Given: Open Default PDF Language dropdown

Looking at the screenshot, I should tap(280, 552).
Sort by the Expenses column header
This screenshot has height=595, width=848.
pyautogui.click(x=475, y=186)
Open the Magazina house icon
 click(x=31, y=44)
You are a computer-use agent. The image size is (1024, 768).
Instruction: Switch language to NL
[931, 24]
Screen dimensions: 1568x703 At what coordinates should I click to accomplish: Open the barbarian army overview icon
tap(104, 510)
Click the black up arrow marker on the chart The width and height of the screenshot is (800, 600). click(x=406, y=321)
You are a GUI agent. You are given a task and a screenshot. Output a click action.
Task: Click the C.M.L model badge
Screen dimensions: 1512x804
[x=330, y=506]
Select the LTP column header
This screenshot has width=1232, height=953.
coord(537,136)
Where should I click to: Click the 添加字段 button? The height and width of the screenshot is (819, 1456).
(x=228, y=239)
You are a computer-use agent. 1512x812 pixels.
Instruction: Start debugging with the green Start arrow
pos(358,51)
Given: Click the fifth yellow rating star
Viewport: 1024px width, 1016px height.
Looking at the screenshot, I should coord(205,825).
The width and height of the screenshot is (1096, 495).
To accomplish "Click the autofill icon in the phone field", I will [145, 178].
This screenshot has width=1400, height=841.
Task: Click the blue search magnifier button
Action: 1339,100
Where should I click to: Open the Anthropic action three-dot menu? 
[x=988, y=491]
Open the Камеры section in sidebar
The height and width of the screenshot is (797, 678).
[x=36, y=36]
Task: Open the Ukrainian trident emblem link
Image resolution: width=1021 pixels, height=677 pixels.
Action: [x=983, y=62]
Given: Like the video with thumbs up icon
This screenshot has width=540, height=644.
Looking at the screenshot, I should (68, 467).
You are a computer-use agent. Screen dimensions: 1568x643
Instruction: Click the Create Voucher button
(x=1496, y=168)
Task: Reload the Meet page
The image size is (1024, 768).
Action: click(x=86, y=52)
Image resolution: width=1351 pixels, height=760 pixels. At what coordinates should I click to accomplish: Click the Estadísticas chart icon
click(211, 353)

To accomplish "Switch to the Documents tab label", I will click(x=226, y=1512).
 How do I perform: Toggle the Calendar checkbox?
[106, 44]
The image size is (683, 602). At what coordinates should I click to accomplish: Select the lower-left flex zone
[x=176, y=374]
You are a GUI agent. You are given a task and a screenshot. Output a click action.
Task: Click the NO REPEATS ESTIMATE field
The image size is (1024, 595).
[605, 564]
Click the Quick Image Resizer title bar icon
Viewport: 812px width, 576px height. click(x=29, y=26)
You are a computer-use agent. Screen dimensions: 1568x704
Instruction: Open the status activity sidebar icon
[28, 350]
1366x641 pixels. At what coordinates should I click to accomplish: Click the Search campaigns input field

★ ★ ★ ★

» **Exercise instructions**: Can you reproduce all of the records above verbatim, line for line?

» **Written answer**:
Given: Open Default PDF Language dropdown

Looking at the screenshot, I should tap(280, 552).
Sort by the Expenses column header
This screenshot has height=595, width=848.
pyautogui.click(x=475, y=186)
Open the Magazina house icon
 click(x=31, y=44)
You are a computer-use agent. The image size is (1024, 768).
Instruction: Switch language to NL
[931, 24]
Screen dimensions: 1568x703 At what coordinates should I click to accomplish: Open the barbarian army overview icon
tap(104, 510)
Click the black up arrow marker on the chart The width and height of the screenshot is (800, 600). click(x=406, y=321)
You are a GUI agent. You are given a task and a screenshot. Output a click action.
Task: Click the C.M.L model badge
Screen dimensions: 1512x804
[x=330, y=506]
Select the LTP column header
This screenshot has width=1232, height=953.
coord(537,136)
Where should I click to: Click the 添加字段 button? The height and width of the screenshot is (819, 1456).
(x=228, y=239)
You are a computer-use agent. 1512x812 pixels.
Instruction: Start debugging with the green Start arrow
pos(358,51)
Given: Click the fifth yellow rating star
Viewport: 1024px width, 1016px height.
Looking at the screenshot, I should coord(205,825).
The width and height of the screenshot is (1096, 495).
To accomplish "Click the autofill icon in the phone field", I will [145, 178].
This screenshot has width=1400, height=841.
Task: Click the blue search magnifier button
Action: 1339,100
Where should I click to: Open the Anthropic action three-dot menu? 
[x=988, y=491]
Open the Камеры section in sidebar
The height and width of the screenshot is (797, 678).
[x=36, y=36]
Task: Open the Ukrainian trident emblem link
Image resolution: width=1021 pixels, height=677 pixels.
Action: [x=983, y=62]
Given: Like the video with thumbs up icon
This screenshot has width=540, height=644.
Looking at the screenshot, I should (68, 467).
You are a computer-use agent. Screen dimensions: 1568x643
Instruction: Click the Create Voucher button
(x=1496, y=168)
Task: Reload the Meet page
The image size is (1024, 768).
Action: click(x=86, y=52)
Image resolution: width=1351 pixels, height=760 pixels. At what coordinates should I click to accomplish: Click the Estadísticas chart icon
click(211, 353)

To accomplish "Switch to the Documents tab label", I will click(x=226, y=1512).
 How do I perform: Toggle the Calendar checkbox?
[106, 44]
The image size is (683, 602). At what coordinates should I click to accomplish: Select the lower-left flex zone
[x=176, y=374]
You are a GUI agent. You are given a task and a screenshot. Output a click action.
Task: Click the NO REPEATS ESTIMATE field
The image size is (1024, 595).
[605, 564]
Click the Quick Image Resizer title bar icon
Viewport: 812px width, 576px height. click(x=29, y=26)
You are a computer-use agent. Screen dimensions: 1568x704
Instruction: Open the status activity sidebar icon
[28, 350]
1366x641 pixels. At what coordinates should I click to accomplish: Click the Search campaigns input field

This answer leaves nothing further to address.